Расцеловались, погладили друг друга, как год прямо не виделись. Ритка возмутилась, дежуря у скворчащей сковородки:

– А меня?

– Иду-иду!– как послушная жена на призыв мужа, отозвалась Зинуля, поворачиваясь к ней.

В суперсовременной, упакованной какими только возможно бытовыми приборами кухне запахи практически не распространялись, исправно улавливаемые и ликвидируемые мощнейшей вытяжкой. Оказавшись рядом с Риткой, в непосредственной близости к плите, Зинуля, протягивая руки для объятий, вдохнула полной грудью ароматов жарящейся рыбы.

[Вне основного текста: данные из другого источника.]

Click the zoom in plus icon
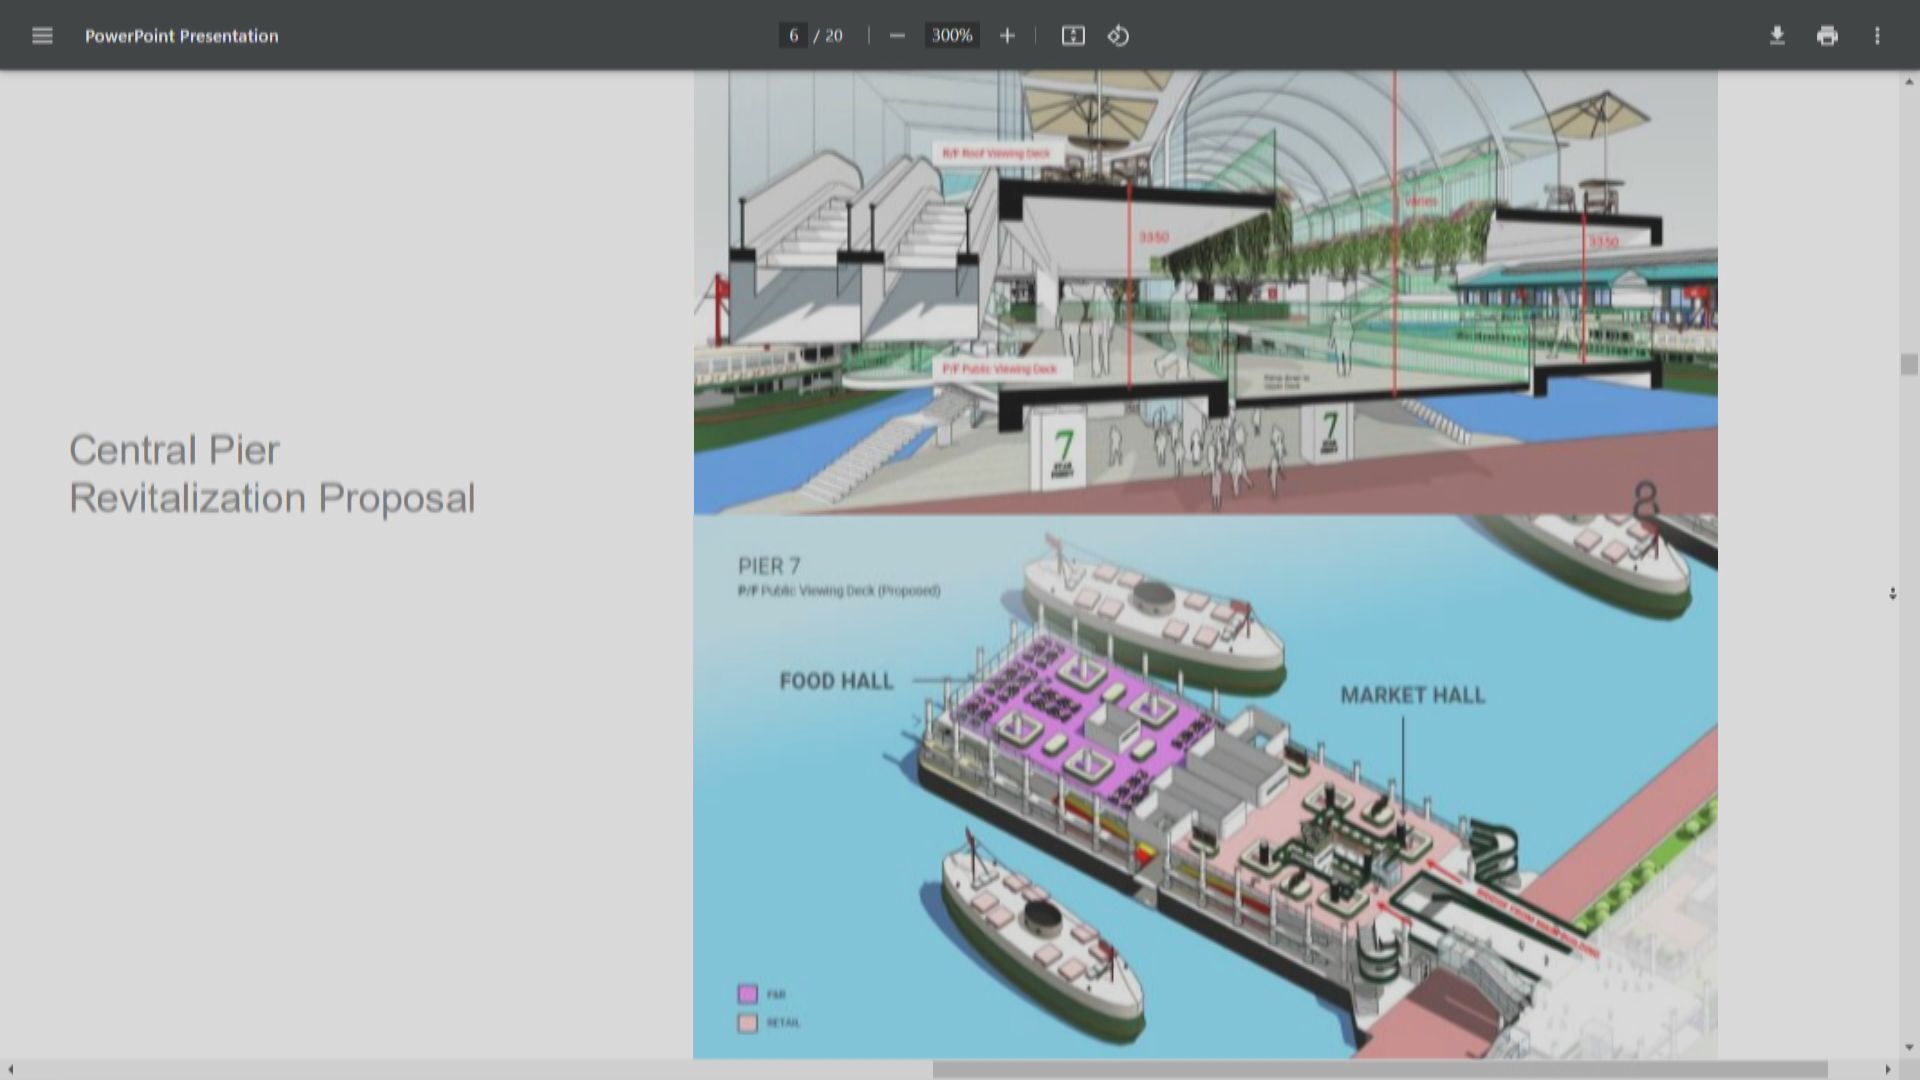The image size is (1920, 1080). point(1007,36)
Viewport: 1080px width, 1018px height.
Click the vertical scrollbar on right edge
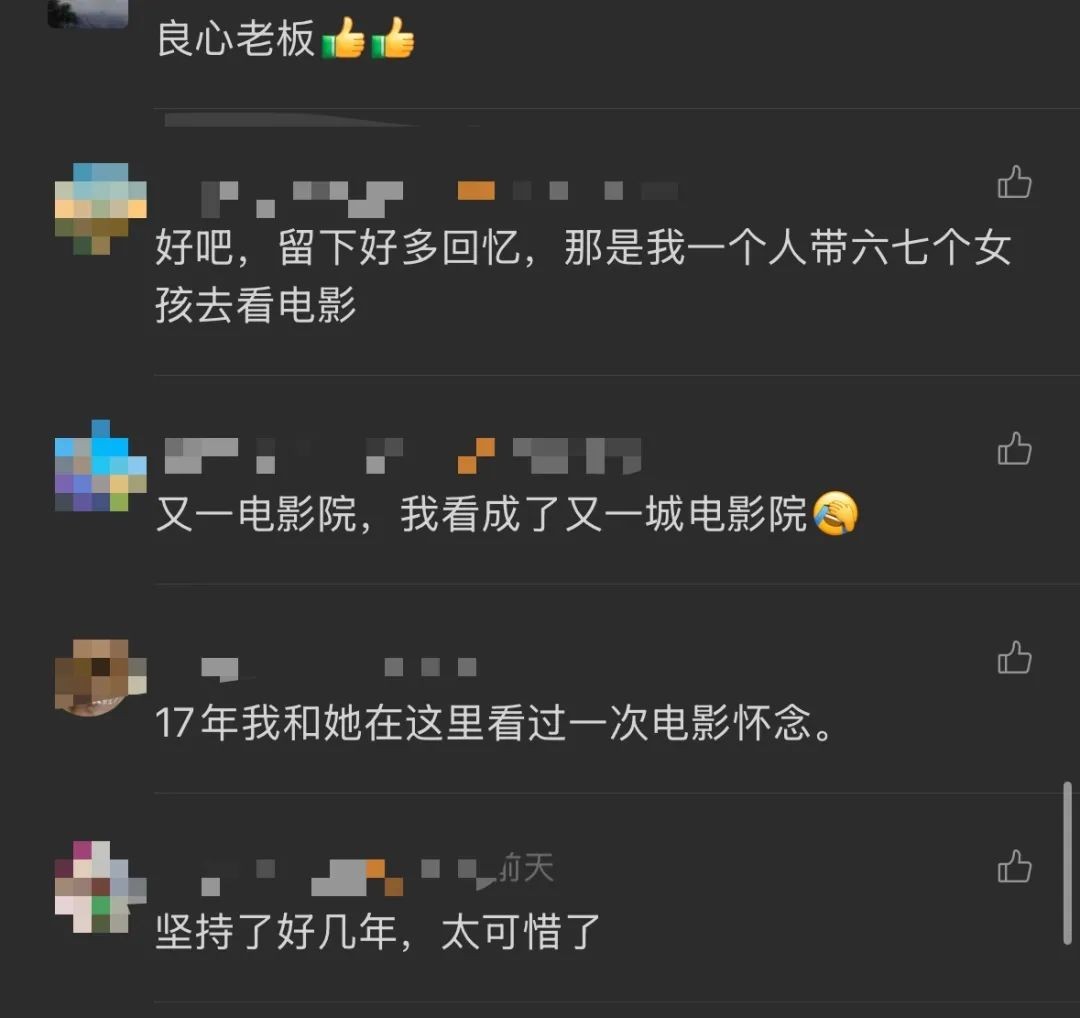pos(1067,862)
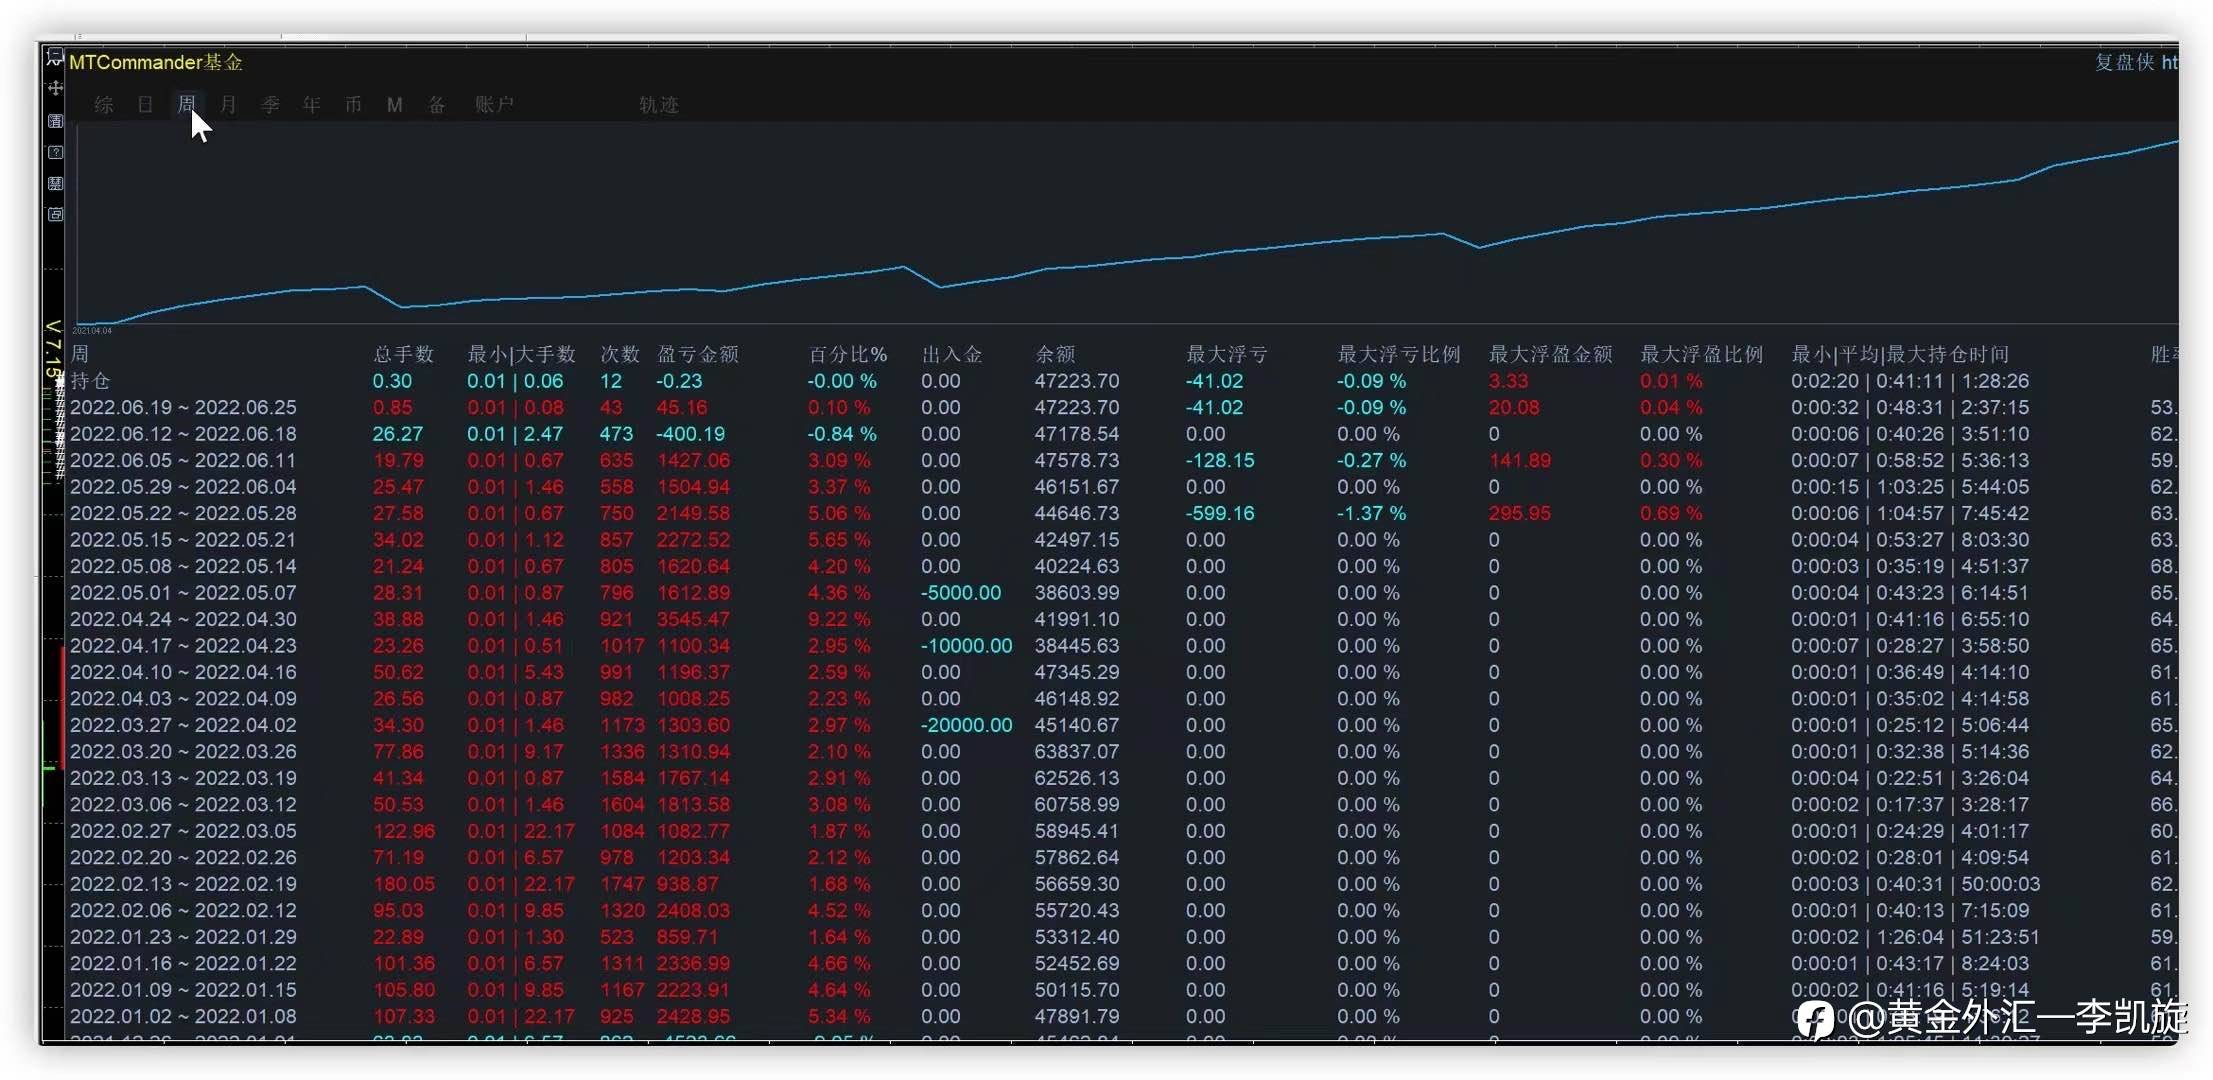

Не донеся длани до Ритки, она позеленела, зажала рот ладошками и мотанула пулей в туалет, задевая все по пути – тетю Соню, стулья, прибежавшего на ее голос Севочку.

Минут десять Зинуля буквально душу выворачивала белому другу! Она уж подумала, что желудок решил от нее отделаться раз и навсегда! А надоела она ему! Вечным кофе литрами, перекусами несерьезными.

«Доигралась!– перепугалась Зинуля.– Не дай бог, язву заработала! Уж гастрит точно! Блин, и надо же, накануне праздника!»

Она отдышалась, умылась, прислушалась к своим ощущениям внутри. Внимательно прислушалась – странно! Ничего! Ни болей, ни новых позывов, ни тошноты! Странно!

Может, отравилась чем?

И вернулась в кухню. Где ее встревоженно ждали.

– Зиночка, выпей чайку зелененького, я заварила! Сразу полегчает!– суетилась обеспокоенно тетя Соня.

– Ей теперь знаешь когда полегчает?– улыбалась непонятно чему Ритка.

– Ты о чем?– поинтересовалась Зина, сев на заботливо отодвинутый для нее стул и отпивая ароматного чаю из большущей кружки.

– У тебя когда критические дни последний раз были?– продолжая улыбаться, спросила Ритка.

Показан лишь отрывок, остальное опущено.